Nun muss freilich nicht jeder Boxerfilm den Sieg eines Underdogs gegen einen Giganten feiern wie beispielsweise „Rocky“ mit einem Silvester Stallone als Muskelprotz.  Und tatsächlich wollte wohl Kuosmanen von einem eher untypischen, bescheidenen Athleten erzählen, der keineswegs am Boden zerstört ist, als er das entscheidende Match schon in der zweiten Runde verliert, vielmehr diesen Tag im Namen seiner Liebe sogar zum glücklichsten seines Lebens deklariert. Nur leider hat die Story außer dieser vorbildlichen Attitüde eines souveränen Verlierers wenig zu bieten.

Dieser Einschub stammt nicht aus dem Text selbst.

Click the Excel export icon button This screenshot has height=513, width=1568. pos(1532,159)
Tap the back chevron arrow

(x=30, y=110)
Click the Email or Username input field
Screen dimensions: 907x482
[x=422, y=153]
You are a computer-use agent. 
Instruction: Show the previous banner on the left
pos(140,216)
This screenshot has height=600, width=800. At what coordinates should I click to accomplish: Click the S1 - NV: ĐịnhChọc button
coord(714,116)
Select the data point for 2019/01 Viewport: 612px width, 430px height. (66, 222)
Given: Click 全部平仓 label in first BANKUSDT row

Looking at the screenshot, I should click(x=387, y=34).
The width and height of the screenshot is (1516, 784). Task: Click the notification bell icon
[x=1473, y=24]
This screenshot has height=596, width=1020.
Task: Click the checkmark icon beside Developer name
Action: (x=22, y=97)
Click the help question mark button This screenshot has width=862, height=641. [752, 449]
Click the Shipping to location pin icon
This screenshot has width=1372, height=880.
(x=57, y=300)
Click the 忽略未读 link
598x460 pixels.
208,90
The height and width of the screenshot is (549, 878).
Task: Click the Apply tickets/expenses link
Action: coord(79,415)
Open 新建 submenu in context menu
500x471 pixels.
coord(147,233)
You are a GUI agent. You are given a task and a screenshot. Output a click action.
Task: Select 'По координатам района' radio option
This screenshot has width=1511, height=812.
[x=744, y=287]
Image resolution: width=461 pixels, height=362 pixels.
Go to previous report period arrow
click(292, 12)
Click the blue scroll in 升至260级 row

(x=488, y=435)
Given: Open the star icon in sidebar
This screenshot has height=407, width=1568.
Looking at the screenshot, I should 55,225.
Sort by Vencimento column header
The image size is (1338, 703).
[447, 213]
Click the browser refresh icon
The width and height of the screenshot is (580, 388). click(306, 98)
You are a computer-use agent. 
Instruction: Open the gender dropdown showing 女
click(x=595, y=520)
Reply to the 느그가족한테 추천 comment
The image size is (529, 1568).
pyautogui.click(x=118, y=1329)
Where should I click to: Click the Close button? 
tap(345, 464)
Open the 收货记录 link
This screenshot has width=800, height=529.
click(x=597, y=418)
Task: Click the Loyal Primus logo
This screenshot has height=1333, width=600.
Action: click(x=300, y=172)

Allein die lapidare Nachricht, dass Olli (Jarkko Lahti) vom Leicht- ins Federgewicht wechselt, sorgt in dem verschlafenen, kleinen finnischen Dorf Kokkula schon für Aufsehen. Vier Kilo muss Olli  abnehmen, um bei den Weltmeisterschaften gegen den bislang unbesiegten Schwarzen Davey Moore antreten zu dürfen. In seinem Manager Elis Ask (Eero Milonoff) findet er einen ehrgeizigen Trainer. Dass just zu diesem ungünstigen Zeitpunkt die Liebe ins Spiel kommt, sieht der erfahrene Meister allerdings nicht gern. Mit Argusaugen beobachtet er, wie die hübsche Raija (Oona Airola) seinen Schützling überall hin begleitet und ihm mit ihrer Fröhlichkeit ein Lächeln auf das Gesicht zaubert. Aber so wie die junge Frau noch rechtzeitig abreist, um Olli nicht weiter abzulenken und dieser diszipliniert sein Training fortsetzt, erwachsen aus der frischen Beziehung ebenso wenig Komplikationen wie aus dem Umstand, dass  Olli mit seinem schüchternen Wesen Pressekonferenzen und Fotoshootings widerstreben.


All diese Details machen noch keinen Film, und leider versäumt es der Regisseur nach den Motiven und Hintergründen für die skizzierten Ambivalenzen zu fragen, die das Interesse an seinem Protagonisten hätten wecken können. Was treibt eine so verletzbare, sensible Natur überhaupt zu einem Kampfsport an?
Eigentlich wollte Kuosmanen auch etwas über sich selbst erzählen, von dem Erwartungsdruck, dem er sich als Filmemacher nicht gewachsen fühlte. Einen entsprechend  anregenden Überbau aber bleibt er seinem Film schuldig. So bleibt nur der von Olli vorgetragene etwas simple Trost, dass sich eine Niederlage gegen einen starken Gegner leichter verkraften lässt als gegen einen schwachen.



Info:
Der glücklichste Tag im Leben des Olli Mäki (Finnland, Deutschland 2016)
Originaltitel: Hymyilevä mies
Genre: Biopic, Komödie
Filmlänge: 92 Min.
Regie: Juho Kuosmanen
Drehbuch: Mikko Myllylahti, Juho Kuosmanen
Darsteller: Jarkko Lahti, Oona Airola, Eero Milonoff u.a.